Your tasks:
1. Decide whether each statement below agrees with the fridge drawer tips. Answer yes or no for each and quote the words from the fridge drawer tips that settle it. (a) Spinach belongs in the high humidity drawer. (b) Ripe bananas should go in the high humidity drawer. (c) Tomatoes can be harmed if the fridge is too cold.
2. Write the next part of the fridge drawer tips, picking up after their final sentence.
>> start Document extract
Do you know how to use your fridge drawers to keep your fresh fruit and veg fresh for longer?
Remember this tip, “Rot low-wilt high, so your veggies will not die”
If it wilts then it needs high humidity, which means the drawer will be completely closed off from the rest of the fridge and the humidity in the drawer will increase. Foods like green onions, fresh spices, broccoli, lettuce, spinach and other leafy greens that can wilt should go in this HIGH humidity drawer.
If a food rots then it needs a lower humidity when you slide the setting to a lower humidity the air from the rest of the fridge will be able to circulate through. This tip immediately made sense to me as we learned about foods that emit ethylene gasses in school. Things like tomatoes, avocados, and ripe bananas can go in the LOW humidity drawer, the gasses they emit can then escape.
Other tips:
- Tomatoes can get chill injury if your fridge is too cold. Keep them toward the front of the fridge if you feel they are going off too quickly or try keeping them out of the fridge. Keep them in a bowl on their own and the gasses they emit won’t ripen your other fruits too quickly.
>> end Document extract
>> start Provided records
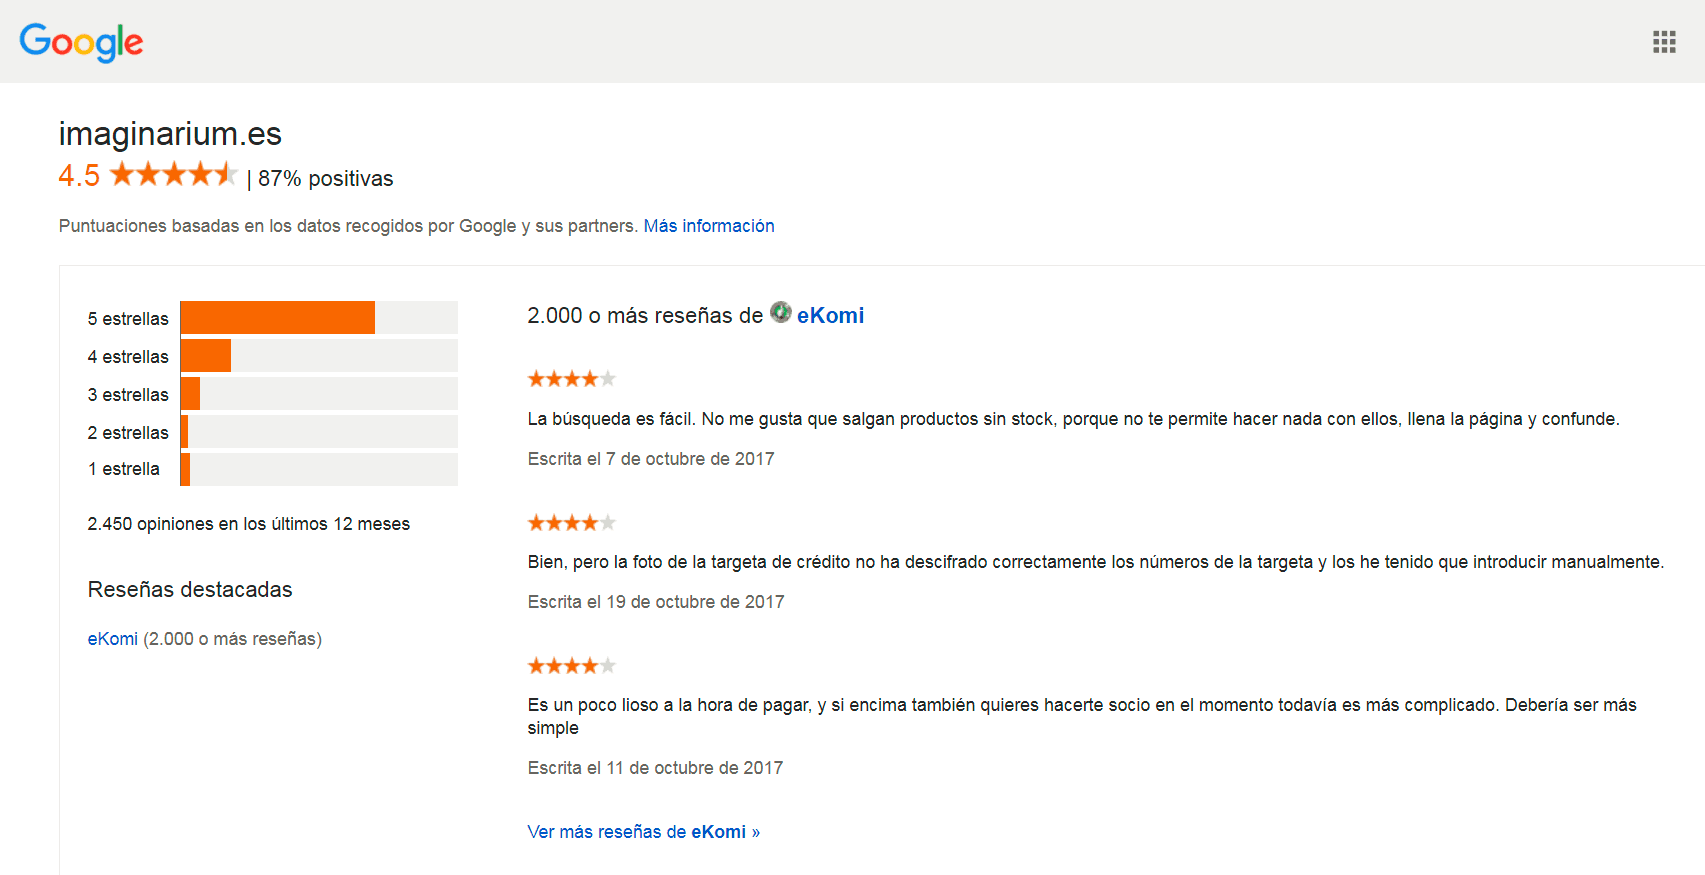Select the 4 estrellas rating bar
This screenshot has width=1705, height=875.
point(319,356)
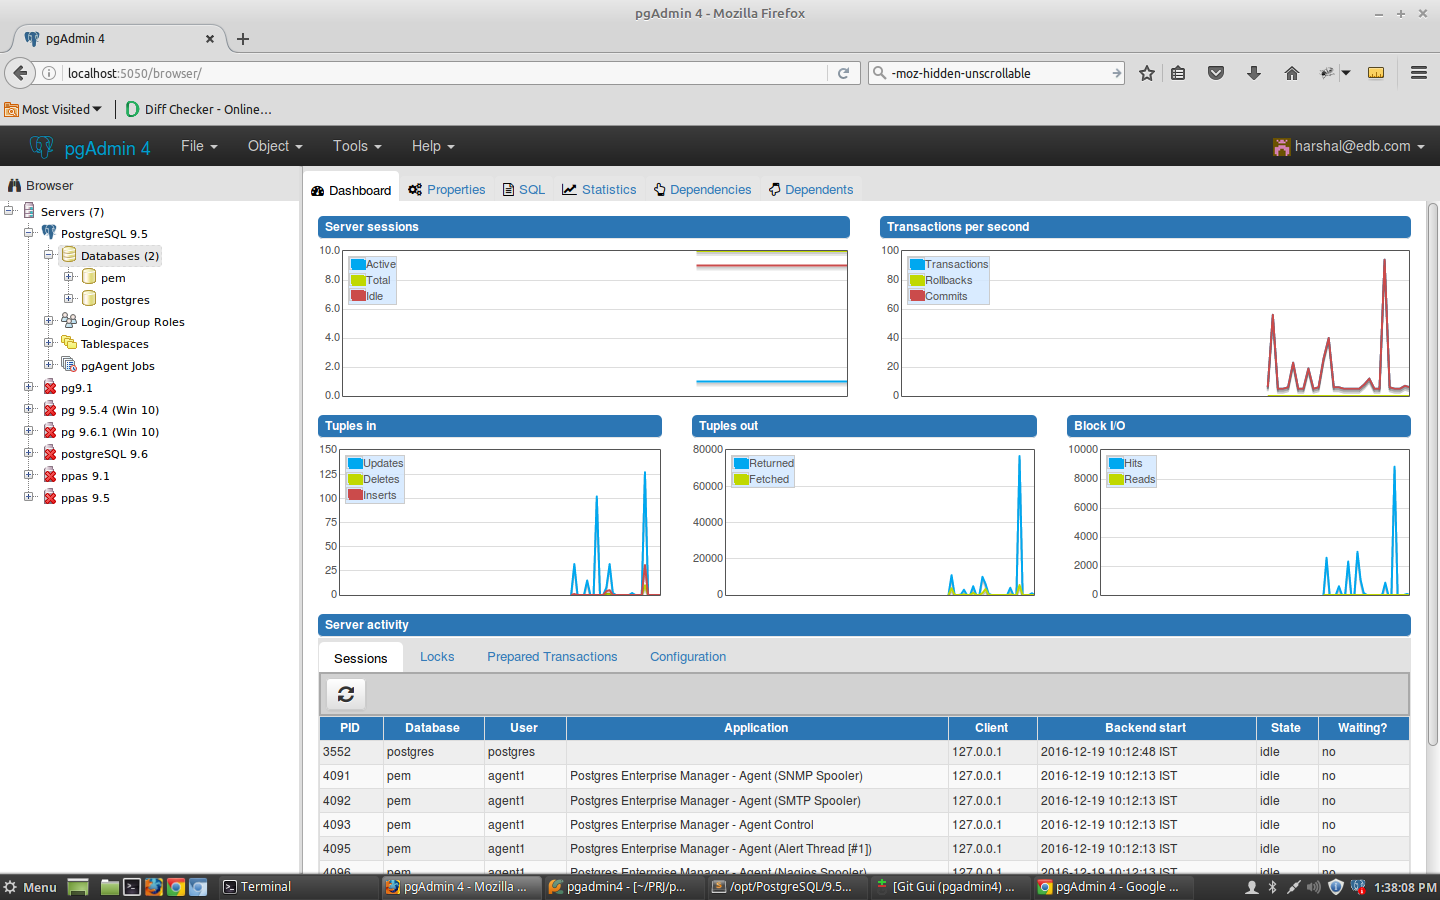Viewport: 1440px width, 900px height.
Task: Expand the Login/Group Roles node
Action: [x=49, y=321]
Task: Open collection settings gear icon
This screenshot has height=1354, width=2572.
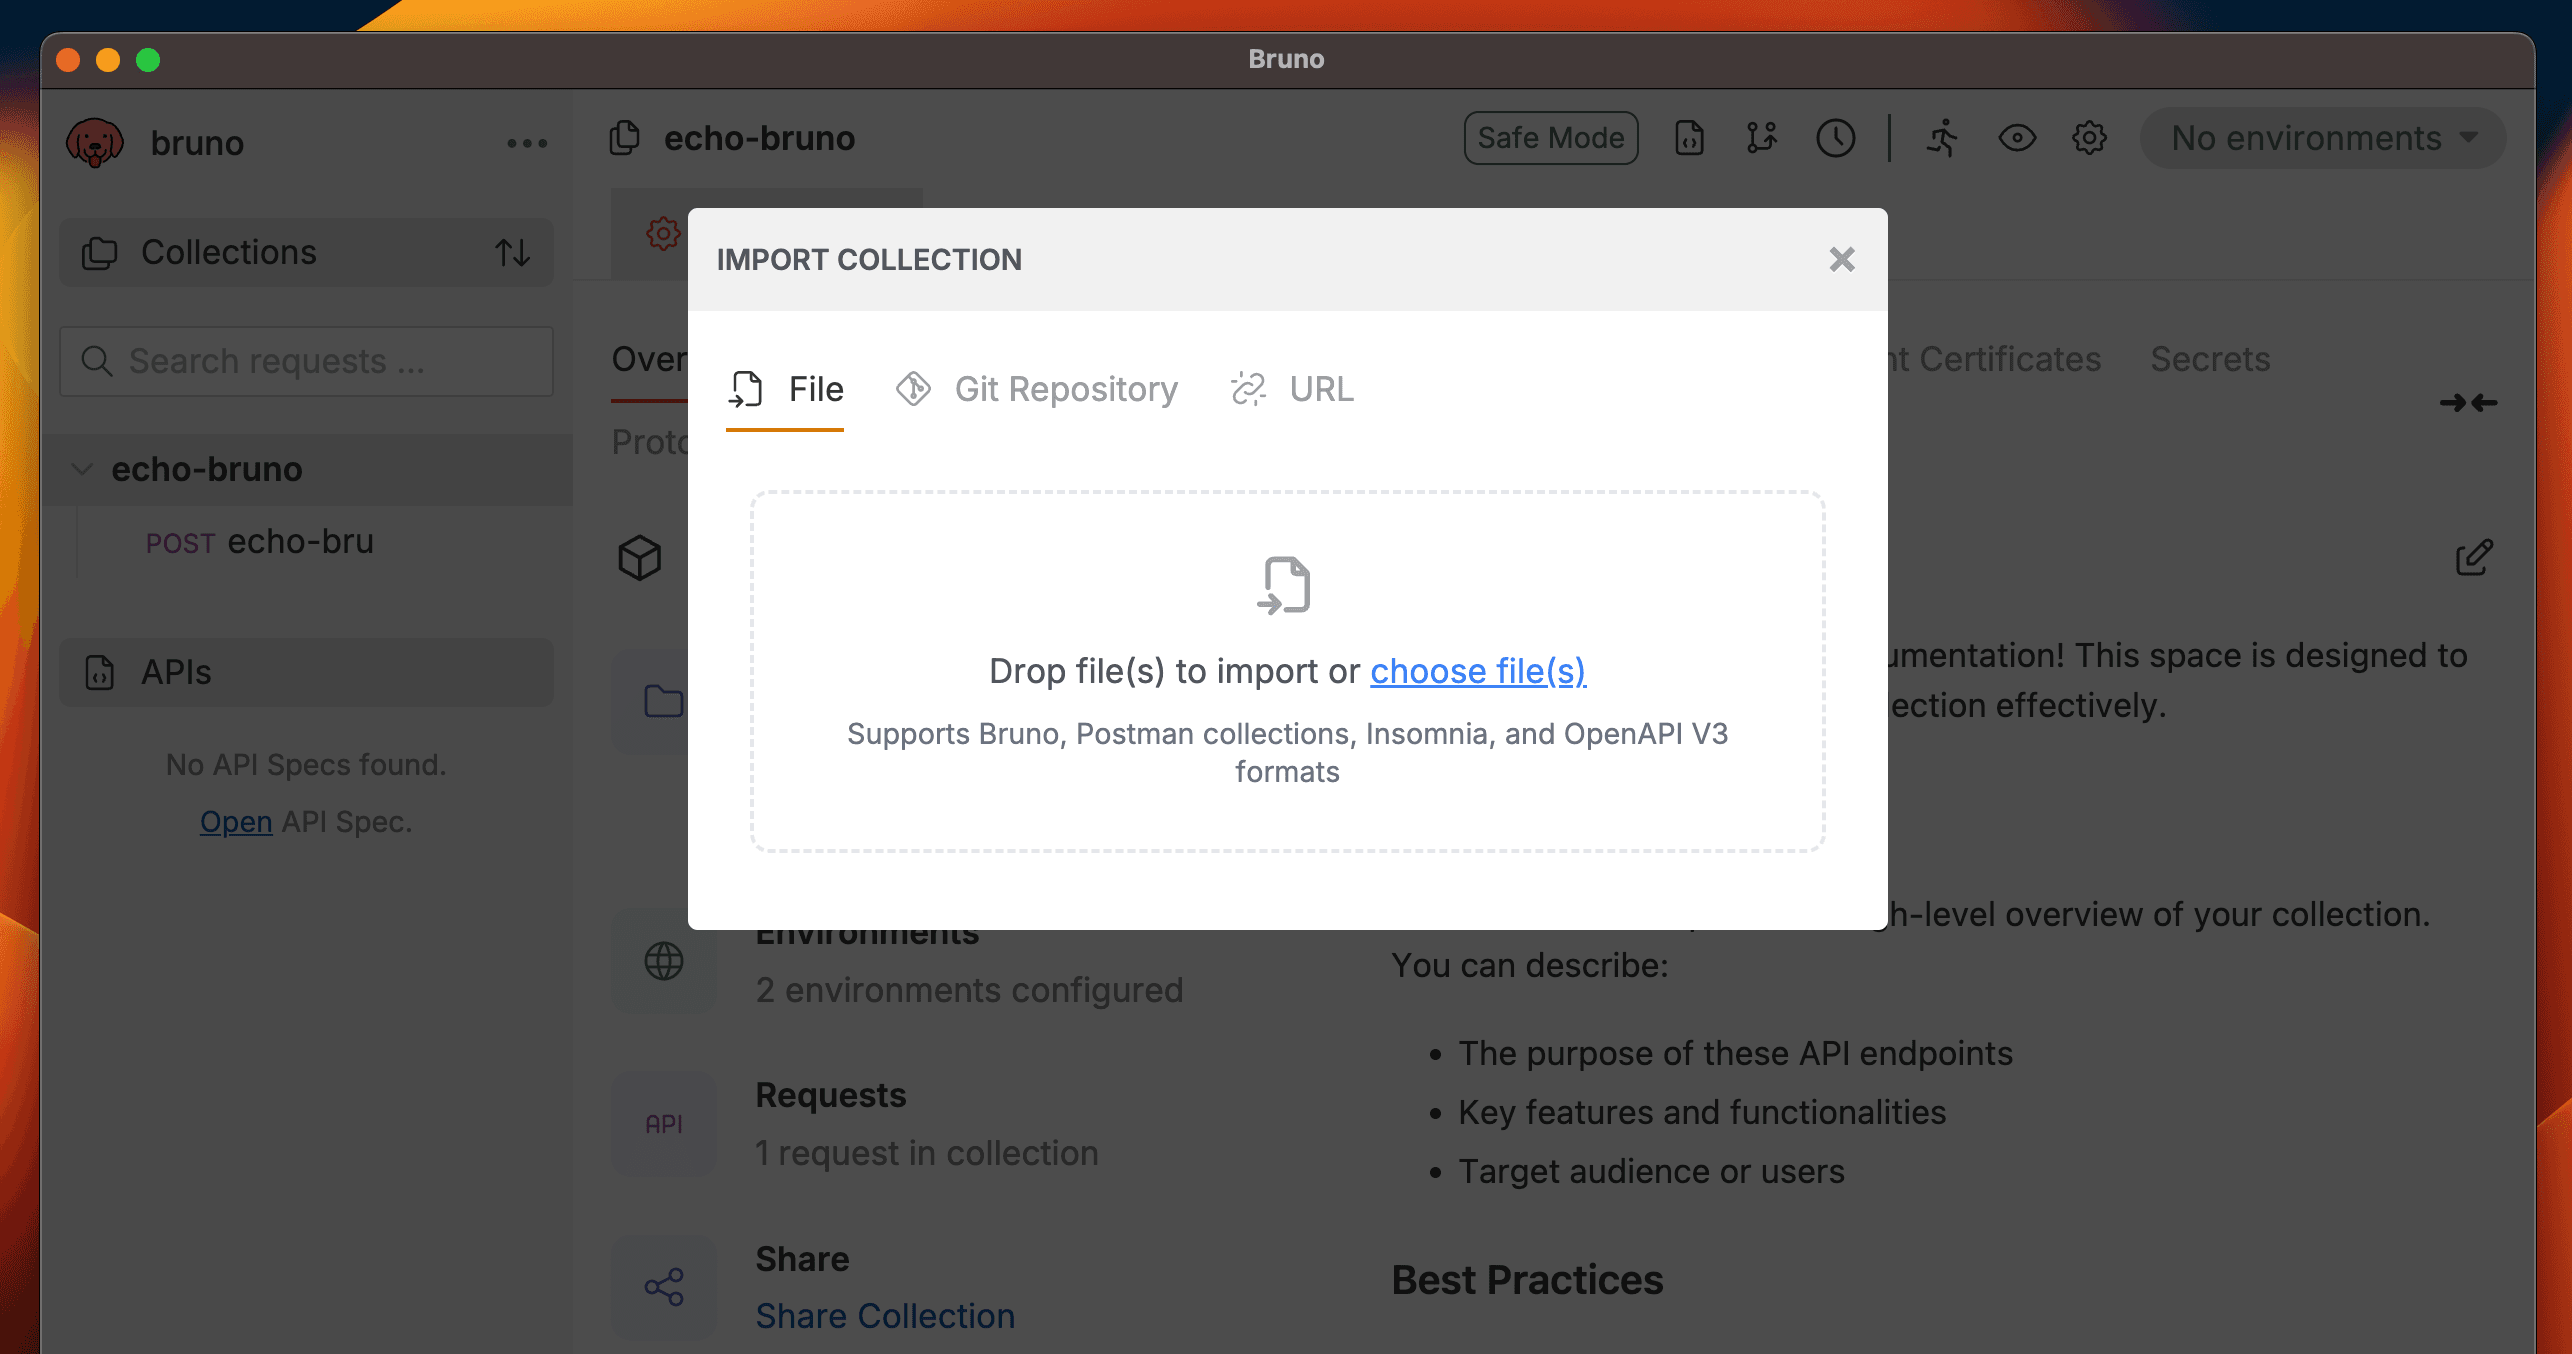Action: 2089,138
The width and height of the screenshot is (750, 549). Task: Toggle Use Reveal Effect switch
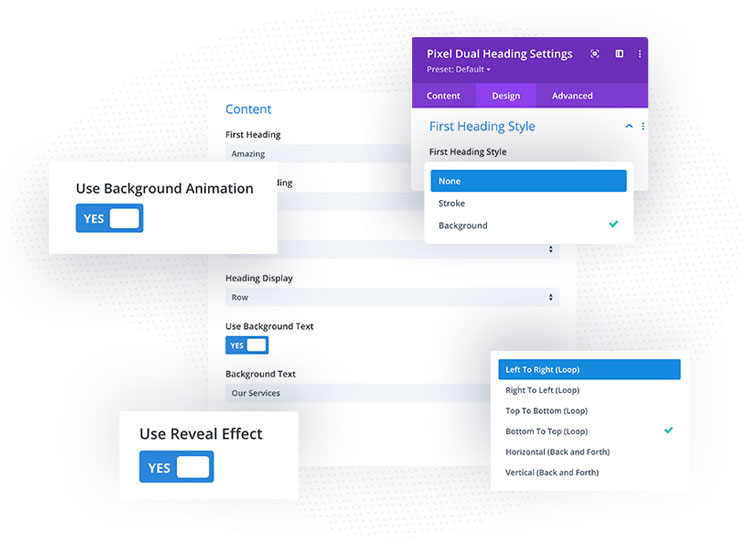176,467

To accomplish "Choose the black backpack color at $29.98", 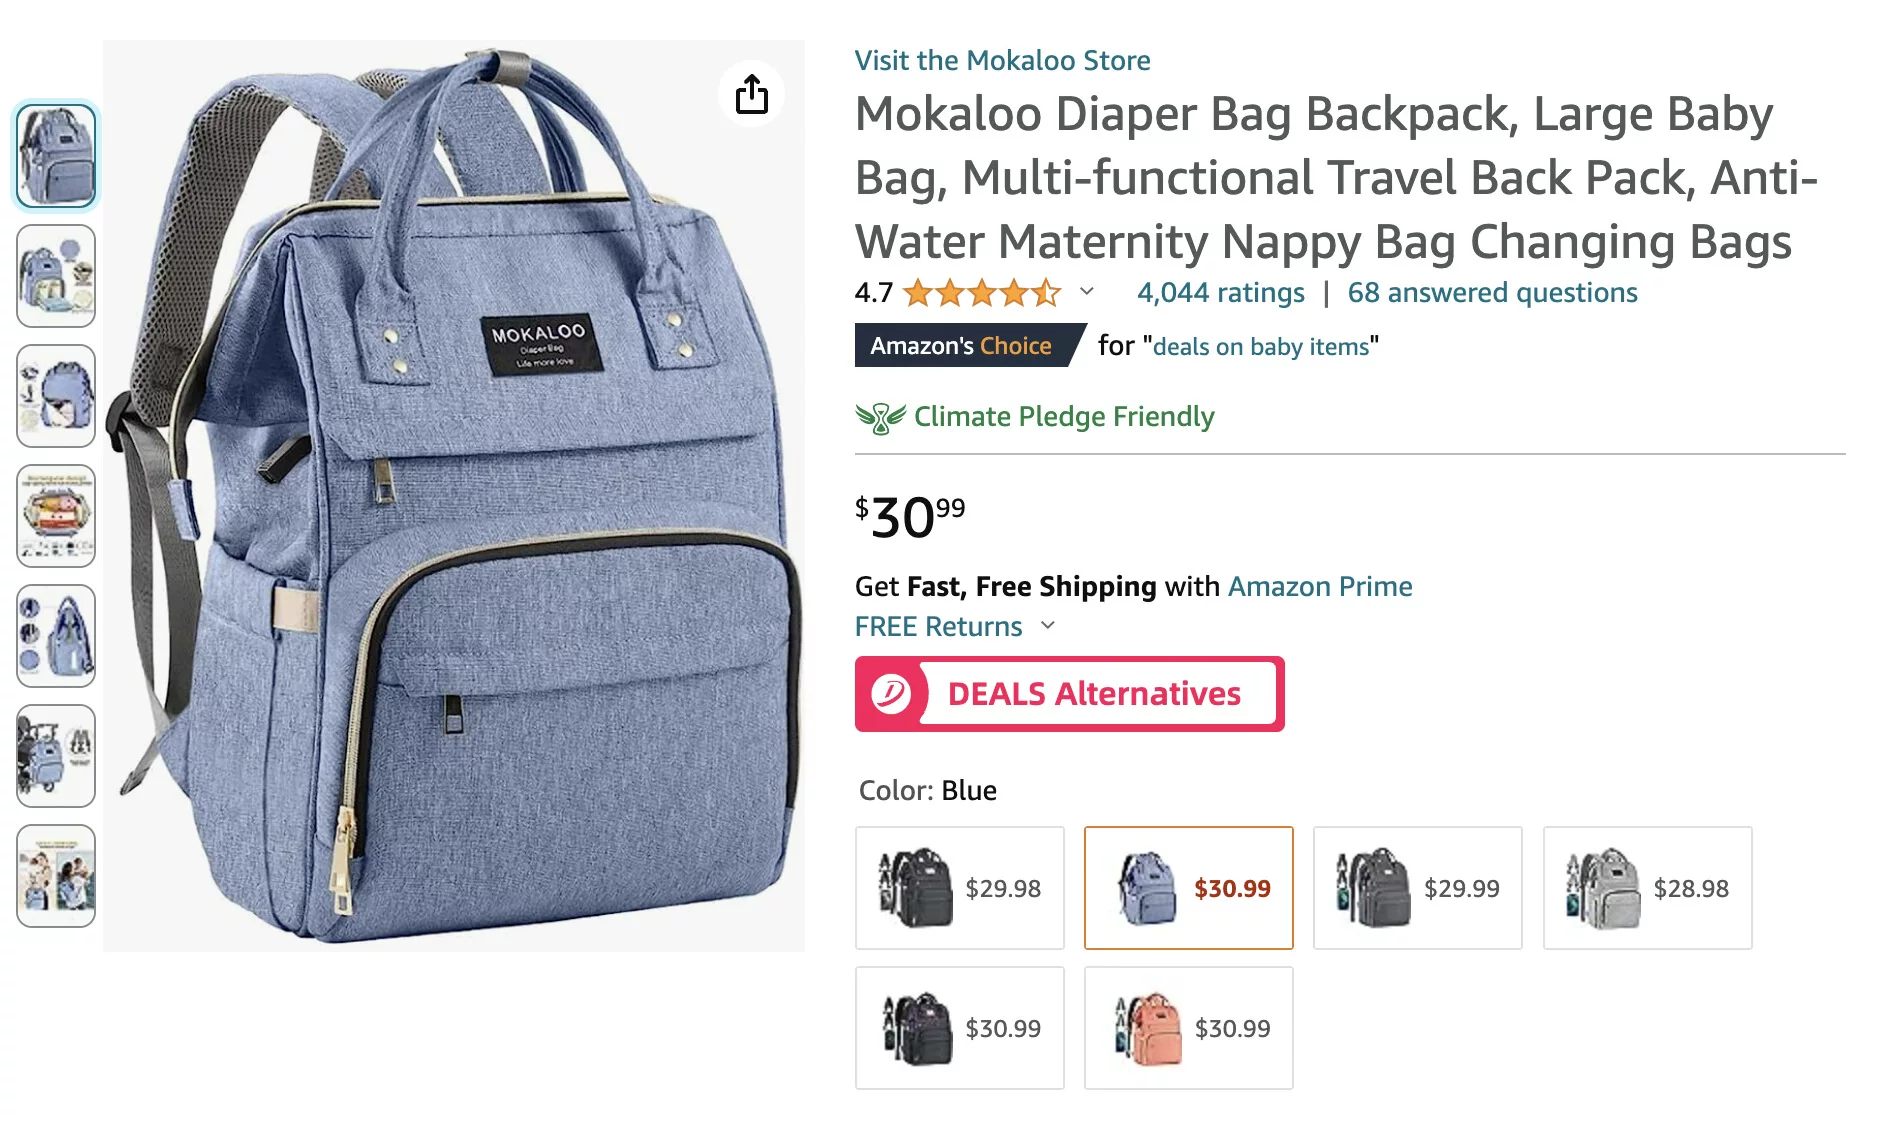I will click(x=959, y=888).
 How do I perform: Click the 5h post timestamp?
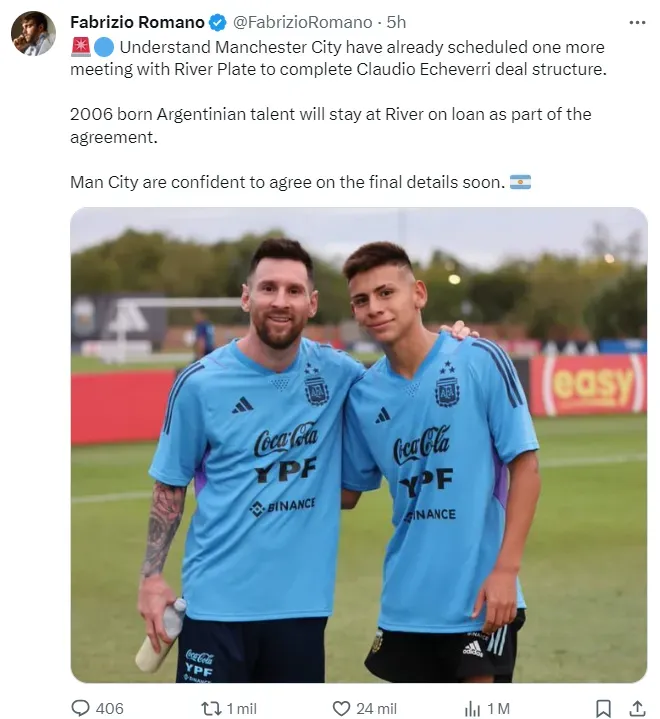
>> end Provided records
Final results:
1.
(a) Yes: "Foods like green onions, fresh spices, broccoli, lettuce, spinach and other leafy greens that can wilt should go in this HIGH humidity drawer."
(b) No: "Things like tomatoes, avocados, and ripe bananas can go in the LOW humidity drawer"
(c) Yes: "Tomatoes can get chill injury if your fridge is too cold."

2.
- To speed up the ripening of an avocado keep it on the counter in a paper bag, the gasses it emits can help it ripen as they get trapped in the paper bag.
- Buy what you can eat so your foods don’t go bad before you can eat them.
- Try freezing food if you think it’ll go bad before you can eat it.
- If your vegetables are going to go bad try making a puree of the vegetables in a blender and freeze them in dated plastic zipper bags. You can then thaw and use in soups and sauces at your convenience.
Where I got my information:
http://www.frontlineservices.com.au/Frontline_Services/Fruit_ripening_gas_-_ethylene.html
The rest of the information came from the far, far depths of my brain as things quickly came back to me after reading about ethylene. I give full credit to Dr. Kwan Wong at MSVU for teaching me about this process.
Great tips, thanks!!!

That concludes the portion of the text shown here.